Samarium monochalcogenides are black semiconducting solids with rock-salt cubic crystal structure. Application of moderate hydrostatic pressure converts them into metals. Whereas the transition is continuous and occurs at about 45 and 60 kbar in SmSe and SmTe, respectively, it is abrupt in SmS and requires only 6.5 kbar. Similar effect is observed in monochalcogenides of another lanthanide, thulium. This results in spectacular change in color from black to golden yellow when scratching or mechanically polishing SmS. The transition does not change the crystal structure, but there is a sharp decrease (about 15%) in the crystal volume. A hysteresis is observed, that is when the pressure is released, SmS returns to semiconducting state at much lower pressure of about 0.5 kbar.

Not only color and electrical conductivity, but also other properties change in samarium monochalcogenides with increasing pressure. Their metallic behavior results from the decreasing band gap, which amounts at zero pressure to 0.15, 0.45 and 0.65 eV in SmS, SmSe and SmTe, respectively.
At the transition pressure (6.5 kbar in SmS) the gap is still finite and the low resistivity originates from thermally activated generation of carriers across a narrow band gap. The gap collapses at about 20 kbar when SmS becomes a true metal. At this pressure, the material also changes from paramagnetic to a magnetic state.

The semiconductor-metal transition in samarium monochalcogenides requires application of pressure or presence of intrinsic stress, for example in thin films, and the reverse changes occur upon release of this stress. Such release can be triggered by various means, such as heating to about 200 °C or irradiation with a pulsed, high-intensity laser beam.

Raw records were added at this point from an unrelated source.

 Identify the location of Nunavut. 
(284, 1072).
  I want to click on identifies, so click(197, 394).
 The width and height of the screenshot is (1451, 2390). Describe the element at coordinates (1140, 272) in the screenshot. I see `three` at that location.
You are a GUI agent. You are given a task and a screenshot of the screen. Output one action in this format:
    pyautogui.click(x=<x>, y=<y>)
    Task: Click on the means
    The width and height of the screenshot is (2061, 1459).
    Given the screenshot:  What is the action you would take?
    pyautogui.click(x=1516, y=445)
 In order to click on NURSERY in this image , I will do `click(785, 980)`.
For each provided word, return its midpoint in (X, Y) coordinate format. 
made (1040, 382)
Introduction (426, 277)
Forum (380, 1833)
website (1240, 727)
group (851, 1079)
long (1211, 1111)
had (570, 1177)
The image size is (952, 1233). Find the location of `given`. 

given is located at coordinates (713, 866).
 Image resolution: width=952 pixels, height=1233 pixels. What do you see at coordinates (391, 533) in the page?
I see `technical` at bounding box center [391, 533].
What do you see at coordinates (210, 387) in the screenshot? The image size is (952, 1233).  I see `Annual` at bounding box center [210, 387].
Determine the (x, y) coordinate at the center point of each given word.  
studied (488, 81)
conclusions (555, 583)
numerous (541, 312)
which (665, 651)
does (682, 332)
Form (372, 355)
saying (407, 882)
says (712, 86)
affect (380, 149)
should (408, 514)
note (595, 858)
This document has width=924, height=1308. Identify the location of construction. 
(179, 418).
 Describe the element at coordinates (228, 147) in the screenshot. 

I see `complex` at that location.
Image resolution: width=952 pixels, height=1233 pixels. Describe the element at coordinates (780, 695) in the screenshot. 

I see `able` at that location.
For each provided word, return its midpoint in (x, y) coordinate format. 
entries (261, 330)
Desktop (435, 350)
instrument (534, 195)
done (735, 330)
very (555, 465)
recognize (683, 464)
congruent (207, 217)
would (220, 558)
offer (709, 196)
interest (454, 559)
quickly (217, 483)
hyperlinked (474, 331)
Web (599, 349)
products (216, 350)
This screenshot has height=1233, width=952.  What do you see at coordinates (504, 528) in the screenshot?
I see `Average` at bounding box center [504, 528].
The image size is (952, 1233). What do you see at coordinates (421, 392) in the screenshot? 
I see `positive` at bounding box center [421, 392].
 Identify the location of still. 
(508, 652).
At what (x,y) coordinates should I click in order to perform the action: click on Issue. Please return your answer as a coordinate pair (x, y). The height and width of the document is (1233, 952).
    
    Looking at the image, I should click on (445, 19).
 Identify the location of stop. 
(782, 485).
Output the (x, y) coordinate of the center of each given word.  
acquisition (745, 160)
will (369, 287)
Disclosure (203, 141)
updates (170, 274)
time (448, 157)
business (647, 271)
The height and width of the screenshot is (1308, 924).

==Potential applications==
The change in electrical resistivity in samarium monochalcogenides can be used in a pressure sensor or in a memory device triggered between a low-resistance and high-resistance state by external pressure, and such devices are being developed commercially. Samarium monosulfide also generates electric voltage upon moderate heating to about 150 °C that can be applied in thermoelectric power converters.